All six of these requirements must be met in order for a plaintiff to win a case for misrepresentation. A defendant in one of these cases need not disprove all six of these claims.
Example of Misrepresentation
In 2022, Tesla CEO Elon Musk offered to purchase Twitter for $43 billion, an offer which the company at first resisted and then accepted. A few weeks later, and after a substantial fall in Twitter’ share price, Musk attempted to back out of the deal, claiming that Twitter had misrepresented the number of human users on the platform.
According to his termination letter, Musk alleged that Twitter had knowingly misrepresented the number of live users on its platform, and that he had relied on those false representations when he made his takeover offer. In response, Twitter claimed that Musk’s allegations were “factually inaccurate” and that the billionaire was simply trying to back out of the merger that he himself had initiated.

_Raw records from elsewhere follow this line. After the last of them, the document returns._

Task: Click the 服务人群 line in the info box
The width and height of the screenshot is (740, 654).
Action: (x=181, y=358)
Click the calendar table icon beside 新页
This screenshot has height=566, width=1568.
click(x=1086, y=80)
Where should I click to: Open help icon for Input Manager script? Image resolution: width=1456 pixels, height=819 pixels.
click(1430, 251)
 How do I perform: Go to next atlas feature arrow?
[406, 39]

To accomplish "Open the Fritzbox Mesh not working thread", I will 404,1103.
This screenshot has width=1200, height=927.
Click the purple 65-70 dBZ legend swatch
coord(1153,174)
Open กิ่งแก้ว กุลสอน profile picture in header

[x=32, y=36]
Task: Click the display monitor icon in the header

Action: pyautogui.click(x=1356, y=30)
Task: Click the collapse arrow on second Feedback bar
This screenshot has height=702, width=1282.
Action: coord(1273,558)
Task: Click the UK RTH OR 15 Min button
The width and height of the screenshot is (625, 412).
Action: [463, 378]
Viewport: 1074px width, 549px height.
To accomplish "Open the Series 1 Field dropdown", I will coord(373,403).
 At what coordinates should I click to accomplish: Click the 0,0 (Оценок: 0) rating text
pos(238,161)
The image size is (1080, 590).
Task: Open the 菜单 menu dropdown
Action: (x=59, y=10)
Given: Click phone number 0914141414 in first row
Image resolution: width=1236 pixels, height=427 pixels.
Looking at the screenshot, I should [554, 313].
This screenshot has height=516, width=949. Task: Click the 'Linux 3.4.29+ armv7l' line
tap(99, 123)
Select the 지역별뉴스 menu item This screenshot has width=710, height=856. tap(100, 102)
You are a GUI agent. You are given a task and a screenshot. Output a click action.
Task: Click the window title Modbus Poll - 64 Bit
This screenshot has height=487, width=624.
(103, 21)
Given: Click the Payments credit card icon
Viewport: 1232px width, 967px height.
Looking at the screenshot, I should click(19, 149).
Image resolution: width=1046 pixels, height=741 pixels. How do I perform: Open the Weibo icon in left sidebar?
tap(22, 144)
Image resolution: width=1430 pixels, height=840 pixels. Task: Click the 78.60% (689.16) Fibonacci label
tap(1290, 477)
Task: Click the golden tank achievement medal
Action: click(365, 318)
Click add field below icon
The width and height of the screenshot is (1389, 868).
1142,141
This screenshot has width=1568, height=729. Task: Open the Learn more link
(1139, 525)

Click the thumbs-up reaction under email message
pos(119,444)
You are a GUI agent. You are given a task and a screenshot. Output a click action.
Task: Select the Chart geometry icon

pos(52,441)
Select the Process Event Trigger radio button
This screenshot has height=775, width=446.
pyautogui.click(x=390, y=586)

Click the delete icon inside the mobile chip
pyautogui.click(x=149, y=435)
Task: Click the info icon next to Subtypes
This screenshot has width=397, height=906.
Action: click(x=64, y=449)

What Is a Material Misrepresentation?
A material misrepresentation is a promise, false statement, or omission of facts that would cause another party to act differently if the whole truth were known. An example of a material misrepresentation is incorrectly stating one’s income on a mortgage application or omitting key risk factors on an application for insurance coverage.
What Is Misrepresentation in Insurance?
In insurance, a misrepresentation is a lie or concealment of facts that can void an insurance contract if the insurer discovers the misrepresentation. For example, if a homeowner installs a pool but tells their insurer that they do not have a pool, the insurer may be able to void the policy if they discover the misrepresentation.
What Is Misrepresentation in Real Estate?
In real estate, misrepresentation is a lie or reckless untruth that affects the market value of a home or property. A common example of this is misrepresenting the square footage of a property. Since sales prices are often based on square footage, a buyer can often sue for misrepresentation even after a purchase is finalized.
Misrepresentation is a legal term for any type of falsehood or omission of fact that affects the behavior of a contractor or other party. Contrary to popular belief, misrepresentation does not just mean deliberate lies—it can also include accidental omissions or reckless statements without certainty of the facts.